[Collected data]

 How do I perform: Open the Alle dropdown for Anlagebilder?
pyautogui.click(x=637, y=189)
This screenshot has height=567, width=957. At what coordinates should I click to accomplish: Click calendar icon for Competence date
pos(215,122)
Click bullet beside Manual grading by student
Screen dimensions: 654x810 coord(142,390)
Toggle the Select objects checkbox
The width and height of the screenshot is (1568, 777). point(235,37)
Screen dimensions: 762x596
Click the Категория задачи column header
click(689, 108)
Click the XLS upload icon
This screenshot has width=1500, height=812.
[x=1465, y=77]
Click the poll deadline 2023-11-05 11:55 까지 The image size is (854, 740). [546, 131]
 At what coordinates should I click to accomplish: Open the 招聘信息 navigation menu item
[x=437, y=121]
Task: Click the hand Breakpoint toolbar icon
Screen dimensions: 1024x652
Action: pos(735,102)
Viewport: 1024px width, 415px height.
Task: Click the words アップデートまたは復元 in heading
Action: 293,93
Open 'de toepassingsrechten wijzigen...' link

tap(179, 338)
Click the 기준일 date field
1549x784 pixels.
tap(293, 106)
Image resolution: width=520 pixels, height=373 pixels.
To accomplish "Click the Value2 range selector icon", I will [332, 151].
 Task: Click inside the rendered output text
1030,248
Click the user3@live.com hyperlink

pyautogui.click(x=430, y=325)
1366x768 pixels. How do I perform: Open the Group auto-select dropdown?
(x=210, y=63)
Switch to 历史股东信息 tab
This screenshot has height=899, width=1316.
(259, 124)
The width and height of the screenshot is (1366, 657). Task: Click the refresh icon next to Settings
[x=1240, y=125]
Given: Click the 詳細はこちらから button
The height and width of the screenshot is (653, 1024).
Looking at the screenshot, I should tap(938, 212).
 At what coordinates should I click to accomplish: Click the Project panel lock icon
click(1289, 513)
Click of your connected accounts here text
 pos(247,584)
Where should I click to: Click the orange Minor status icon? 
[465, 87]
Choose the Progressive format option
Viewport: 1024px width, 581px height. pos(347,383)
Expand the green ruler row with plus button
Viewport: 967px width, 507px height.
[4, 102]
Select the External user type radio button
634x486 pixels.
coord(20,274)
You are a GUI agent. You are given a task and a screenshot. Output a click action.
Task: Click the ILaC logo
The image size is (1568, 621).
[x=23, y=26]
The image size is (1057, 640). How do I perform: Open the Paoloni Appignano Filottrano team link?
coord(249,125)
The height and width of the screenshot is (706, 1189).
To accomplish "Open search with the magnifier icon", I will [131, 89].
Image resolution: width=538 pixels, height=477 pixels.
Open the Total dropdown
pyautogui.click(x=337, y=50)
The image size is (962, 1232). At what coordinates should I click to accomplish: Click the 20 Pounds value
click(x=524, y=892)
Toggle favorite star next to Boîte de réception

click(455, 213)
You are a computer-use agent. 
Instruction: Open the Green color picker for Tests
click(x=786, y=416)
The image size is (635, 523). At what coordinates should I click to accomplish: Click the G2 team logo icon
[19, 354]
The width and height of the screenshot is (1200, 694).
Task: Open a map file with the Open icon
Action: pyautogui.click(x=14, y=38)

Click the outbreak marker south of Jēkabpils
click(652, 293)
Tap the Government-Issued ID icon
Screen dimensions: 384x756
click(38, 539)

▶ [WORK REQUEST]
Beginning with the line that contains "This screenshot has height=899, width=1316.", repeat every line through the end of the records and nothing more.

▶ [RESPONSE BOX]
This screenshot has height=899, width=1316.
(259, 124)
The width and height of the screenshot is (1366, 657). Task: Click the refresh icon next to Settings
[x=1240, y=125]
Given: Click the 詳細はこちらから button
The height and width of the screenshot is (653, 1024).
Looking at the screenshot, I should tap(938, 212).
 At what coordinates should I click to accomplish: Click the Project panel lock icon
click(1289, 513)
Click of your connected accounts here text
 pos(247,584)
Where should I click to: Click the orange Minor status icon? 
[465, 87]
Choose the Progressive format option
Viewport: 1024px width, 581px height. pos(347,383)
Expand the green ruler row with plus button
Viewport: 967px width, 507px height.
[4, 102]
Select the External user type radio button
634x486 pixels.
coord(20,274)
You are a GUI agent. You are given a task and a screenshot. Output a click action.
Task: Click the ILaC logo
The image size is (1568, 621).
[x=23, y=26]
The image size is (1057, 640). How do I perform: Open the Paoloni Appignano Filottrano team link?
coord(249,125)
The height and width of the screenshot is (706, 1189).
To accomplish "Open search with the magnifier icon", I will [131, 89].
Image resolution: width=538 pixels, height=477 pixels.
Open the Total dropdown
pyautogui.click(x=337, y=50)
The image size is (962, 1232). At what coordinates should I click to accomplish: Click the 20 Pounds value
click(x=524, y=892)
Toggle favorite star next to Boîte de réception

click(455, 213)
You are a computer-use agent. 
Instruction: Open the Green color picker for Tests
click(x=786, y=416)
The image size is (635, 523). At what coordinates should I click to accomplish: Click the G2 team logo icon
[19, 354]
The width and height of the screenshot is (1200, 694).
Task: Open a map file with the Open icon
Action: pyautogui.click(x=14, y=38)

Click the outbreak marker south of Jēkabpils
click(652, 293)
Tap the Government-Issued ID icon
Screen dimensions: 384x756
click(38, 539)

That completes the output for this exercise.